[[ DATA TO PROCESS, beginning ]]

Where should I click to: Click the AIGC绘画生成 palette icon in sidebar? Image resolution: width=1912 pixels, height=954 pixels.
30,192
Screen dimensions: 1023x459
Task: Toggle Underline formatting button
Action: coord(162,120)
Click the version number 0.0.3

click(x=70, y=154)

[[ DATA TO PROCESS, end ]]

* YOUR GOAL
Each record above is to be returned verbatim.

* RESPONSE TO THE EXERCISE
Where should I click to: Click the AIGC绘画生成 palette icon in sidebar? Image resolution: width=1912 pixels, height=954 pixels.
30,192
Screen dimensions: 1023x459
Task: Toggle Underline formatting button
Action: coord(162,120)
Click the version number 0.0.3

click(x=70, y=154)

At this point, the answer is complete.